“Being pregnant was a lot like being a child again. There was always someone telling you what to do,” Emily Oster, an economist who teaches microeconomics to first year MBA students at the University of Chicago, wrote in her book Expecting Better: Why the Conventional Pregnancy Wisdom Is Wrong – and What You Really Need to Know.

Having made decisions throughout her career based on hard facts and a wealth of data, Oster soon rebelled against the inadequate way in which information was dispensed to her by doctors during insufficiently long medical appointments. She also disliked the ways in which all the information provided to her had been pre-digested and “squished into one-size-fits-all pamphlets,” Oster told The Guardian. Having gone through many studies and available information on her own, Oster now argues that instead of recommendations, pregnant women should learn the actual numbers behind the rules, and with hard data and their own preferences in mind, they can make their own decisions as to whether they want to drink a glass of wine or eat sushi.

“These recommendations increasingly seemed designed to drive pregnant women crazy, to make us worry about every tiny thing, to obsess about every mouthful of food, every pound we gained,” Oster stated in her book. What a mom-to-be really needs is to learn more and worry less.

Old Numbers

One of her most important discoveries was how so many of the rules and regulations were based on out-of-date figures. Once set into (procedural) stone, updates are very slow to filter down into general practice. To explain what she means, she walked The Guardian through her decision-making process regarding amniocentesis.

The procedure involves removing amniotic fluid from the uterus for testing for chromosomal abnormalities. Amniotic fluid, which contains fetal cells as well as various chemicals produced by the baby, is the clear, pale yellow liquid within the amniotic sac that surrounds and protects a baby during pregnancy. A long, thin, and hollow needle is inserted through a pregnant woman’s abdomen, into her uterus and finally into the amniotic sac. The doctor next extracts a small amount of amniotic fluid, which is then analyzed in a lab.

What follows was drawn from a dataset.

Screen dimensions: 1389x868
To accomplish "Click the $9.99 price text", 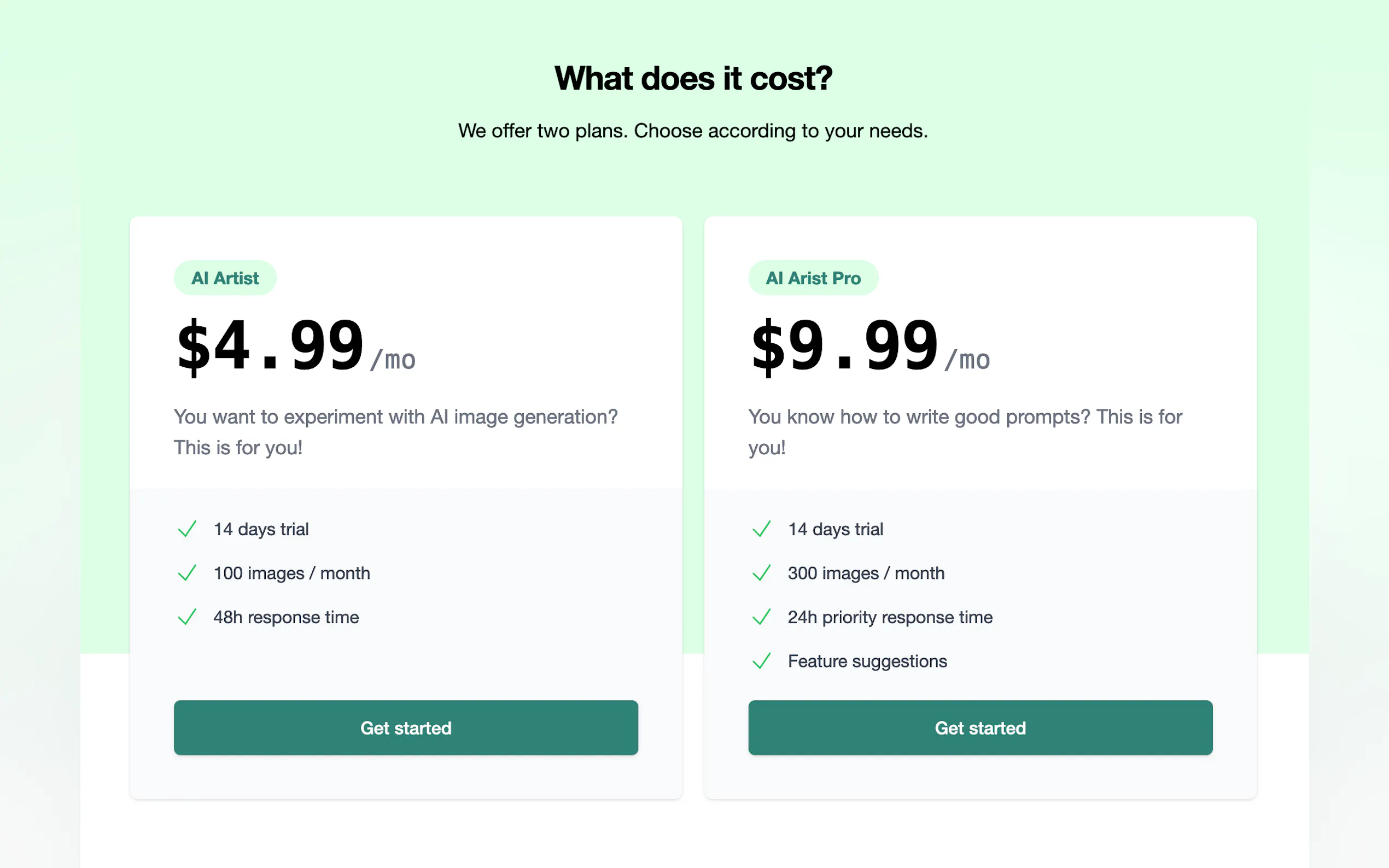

Commonly, it is said that this procedure carries an increased risk of miscarriage and because of that, only women over the age of 35 are recommended to undergo this particular test. At that exact age, the possibility of having a child with a chromosomal disorder is supposed to outweigh the chance of having a miscarriage.

Oster's doctor quoted her risk for miscarriage — one in 200 — and this number immediately gave Oster pause, as it would most expectant mothers. Later, though, she learned her mother had been quoted this very same number... years and years ago in 1985. Suspicious, she discovered and read through a number of studies, crunched her own numbers, and came up with a risk factor that was more like one in 800 (roughly). From here, she began to investigate the cold facts behind each and every warm recommendation doled out to her and soon learned that pregnancy need not be a time of such great anxiety.

“Actually getting the numbers led me to a more relaxed place — a glass of wine every now and then, plenty of coffee, exercise if you want, or not,” wrote Oster. “Economics may not be known as a great stress reliever, but in this case it really is.”